__Work item__
Recast the lines from the line containing "Locate an element" to the line containing "wlan-network-name-blurred is located", both included, as a JSON list of strings with one string per line. Leave out blank lines.

__Source data__
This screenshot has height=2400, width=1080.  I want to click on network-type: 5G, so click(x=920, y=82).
--
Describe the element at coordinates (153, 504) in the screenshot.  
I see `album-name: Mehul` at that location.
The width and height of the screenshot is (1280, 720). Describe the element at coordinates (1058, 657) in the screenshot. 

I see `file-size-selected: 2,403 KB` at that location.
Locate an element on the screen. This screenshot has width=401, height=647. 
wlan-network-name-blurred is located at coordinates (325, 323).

__Response__
[
  "Locate an element on the screen. This screenshot has width=401, height=647. ",
  "wlan-network-name-blurred is located at coordinates (325, 323)."
]